But that has led to some inequities, she pointed out.

“Because the fixed fee includes some water consumption, some customers are paying for water that they don’t use. In 2020 approximately 22 per cent of customers did not use all of the included consumption in any of the four quarterly billing periods. And in the winter months, when people use less water, approximately 46 per cent of the customers didn’t use the consumption included in the fixed fee.”

Coun. Helen Fathers said council had realized some years ago that these inequities existed in the system, and predicted that addressing them will likely make residents of multi-family developments unhappy.

“The single families (households) are obviously picking up the lion’s share of the water bill as opposed to the multi-families,” she said.

“(But) I do believe the (water bill) should be based on water consumption, and currently it’s not – it’s subsidized by the single families.”

In phasing in a new approach – some two years in development by staff and WCAP – Brierley-Green said the intention was to “smooth out the impact for those customers having larger bills with the new structure.”

The greatest impact, according to calculations cited by Ponzini, will likely be felt by the city’s 241 multi-family residence accounts, in which 44 per cent of buildings could see the overall bill rise by up to $500 per year, 13 per cent could see an increase of between $600 and $1,000 and nine per cent could see the bill go up by more that $1,000. An estimated 34 per cent of accounts, however, would see the annual bill remain the same or decrease.

For the city’s 262 commercial property accounts, an estimated 67 per cent of users would see the annual bill stay the same or decrease; while 18 per cent could see an increase of up to $500, seven per cent could see increases of between $600 and $1,000, and eight per cent might see an annual increase of more than $1,000.

Best outlook is for the city’s 4,031 single-family residence accounts, of which an estimated 77 per cent would see their water bill stay the same or decrease, with 15 per cent increasing by approximately $100. In eight per cent of cases, however, the bill could rise by between $200 and $500, although less than one per cent would see a hike of more than $500.

The alternative approach, ultimately rejected by council, was similar, but would have based the fixed fee on the costs of administering invoices, including meter reading.

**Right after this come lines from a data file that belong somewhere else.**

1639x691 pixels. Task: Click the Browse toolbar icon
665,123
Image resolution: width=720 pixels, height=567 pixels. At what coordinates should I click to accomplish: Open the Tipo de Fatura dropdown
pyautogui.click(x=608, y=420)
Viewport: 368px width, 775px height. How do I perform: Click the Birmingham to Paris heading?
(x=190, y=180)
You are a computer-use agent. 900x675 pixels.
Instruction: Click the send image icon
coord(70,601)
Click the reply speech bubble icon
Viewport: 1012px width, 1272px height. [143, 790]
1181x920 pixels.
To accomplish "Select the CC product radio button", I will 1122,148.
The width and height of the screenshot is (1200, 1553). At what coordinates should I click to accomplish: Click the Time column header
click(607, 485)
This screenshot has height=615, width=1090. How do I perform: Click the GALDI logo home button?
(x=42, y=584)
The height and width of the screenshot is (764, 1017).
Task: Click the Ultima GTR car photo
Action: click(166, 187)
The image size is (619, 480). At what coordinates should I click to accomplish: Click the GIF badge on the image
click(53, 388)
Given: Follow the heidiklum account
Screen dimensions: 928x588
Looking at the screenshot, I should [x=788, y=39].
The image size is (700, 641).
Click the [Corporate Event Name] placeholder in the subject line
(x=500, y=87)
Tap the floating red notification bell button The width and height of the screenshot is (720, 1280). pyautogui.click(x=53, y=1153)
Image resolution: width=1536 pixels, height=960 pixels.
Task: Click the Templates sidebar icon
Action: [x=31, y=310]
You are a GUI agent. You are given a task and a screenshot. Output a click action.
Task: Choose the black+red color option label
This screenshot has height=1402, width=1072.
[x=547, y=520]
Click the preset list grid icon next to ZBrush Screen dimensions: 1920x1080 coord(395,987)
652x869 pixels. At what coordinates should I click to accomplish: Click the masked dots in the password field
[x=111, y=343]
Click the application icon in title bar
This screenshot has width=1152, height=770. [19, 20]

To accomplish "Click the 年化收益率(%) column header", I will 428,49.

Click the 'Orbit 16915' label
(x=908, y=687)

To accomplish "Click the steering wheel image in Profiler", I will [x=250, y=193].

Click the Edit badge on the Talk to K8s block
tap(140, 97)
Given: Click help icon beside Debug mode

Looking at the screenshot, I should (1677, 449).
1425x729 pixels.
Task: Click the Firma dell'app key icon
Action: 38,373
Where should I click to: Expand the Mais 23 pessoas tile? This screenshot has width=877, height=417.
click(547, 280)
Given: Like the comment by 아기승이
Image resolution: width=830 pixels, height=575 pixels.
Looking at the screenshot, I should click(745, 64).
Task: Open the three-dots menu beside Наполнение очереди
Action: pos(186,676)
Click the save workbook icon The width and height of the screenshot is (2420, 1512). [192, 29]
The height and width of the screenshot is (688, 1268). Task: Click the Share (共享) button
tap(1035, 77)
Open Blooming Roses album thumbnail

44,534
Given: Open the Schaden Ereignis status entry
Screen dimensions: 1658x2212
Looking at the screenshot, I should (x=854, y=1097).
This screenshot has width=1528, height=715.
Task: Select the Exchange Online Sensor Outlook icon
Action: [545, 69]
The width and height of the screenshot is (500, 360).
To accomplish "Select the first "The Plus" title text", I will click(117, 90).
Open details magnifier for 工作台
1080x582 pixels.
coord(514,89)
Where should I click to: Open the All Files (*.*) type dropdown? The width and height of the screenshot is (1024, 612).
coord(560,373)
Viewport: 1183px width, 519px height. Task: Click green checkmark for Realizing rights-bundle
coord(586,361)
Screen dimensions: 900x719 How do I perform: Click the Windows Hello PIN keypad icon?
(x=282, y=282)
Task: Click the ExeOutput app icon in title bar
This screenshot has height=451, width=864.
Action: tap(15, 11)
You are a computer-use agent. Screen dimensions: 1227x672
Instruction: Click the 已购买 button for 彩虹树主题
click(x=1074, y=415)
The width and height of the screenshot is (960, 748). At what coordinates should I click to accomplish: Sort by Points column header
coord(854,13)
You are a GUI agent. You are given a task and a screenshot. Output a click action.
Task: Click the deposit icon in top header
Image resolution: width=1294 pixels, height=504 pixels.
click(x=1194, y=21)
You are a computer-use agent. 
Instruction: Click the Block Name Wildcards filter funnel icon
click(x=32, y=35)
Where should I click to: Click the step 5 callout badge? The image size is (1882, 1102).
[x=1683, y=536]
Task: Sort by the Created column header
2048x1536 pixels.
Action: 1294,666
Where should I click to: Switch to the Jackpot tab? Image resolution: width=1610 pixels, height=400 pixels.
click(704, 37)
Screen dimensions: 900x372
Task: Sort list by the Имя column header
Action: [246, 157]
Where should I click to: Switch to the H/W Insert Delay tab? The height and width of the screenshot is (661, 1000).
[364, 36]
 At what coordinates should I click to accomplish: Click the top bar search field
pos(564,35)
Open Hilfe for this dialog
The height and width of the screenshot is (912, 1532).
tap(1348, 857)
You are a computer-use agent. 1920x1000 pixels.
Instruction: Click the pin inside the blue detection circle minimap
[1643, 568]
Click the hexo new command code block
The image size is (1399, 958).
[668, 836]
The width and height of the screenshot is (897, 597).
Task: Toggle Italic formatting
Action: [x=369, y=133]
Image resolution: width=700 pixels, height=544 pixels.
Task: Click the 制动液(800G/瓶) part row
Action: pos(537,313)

According to calculations presented by Ponzini this approach would have increased the percentages of multi-family and commercial accounts that could be expected to have a higher bill.

In setting the rate for the option adopted, Brierley-Green said, the city investigated water rates established in neighbouring cities and municipalities, including Surrey, Richmond, West Vancouver, Chilliwack, Maple Ridge and Vancouver.

“We settled on generating 15 per cent of the water utility revenue through the fixed fees, to keep them comparable with our neighbouring municipalities,” she said.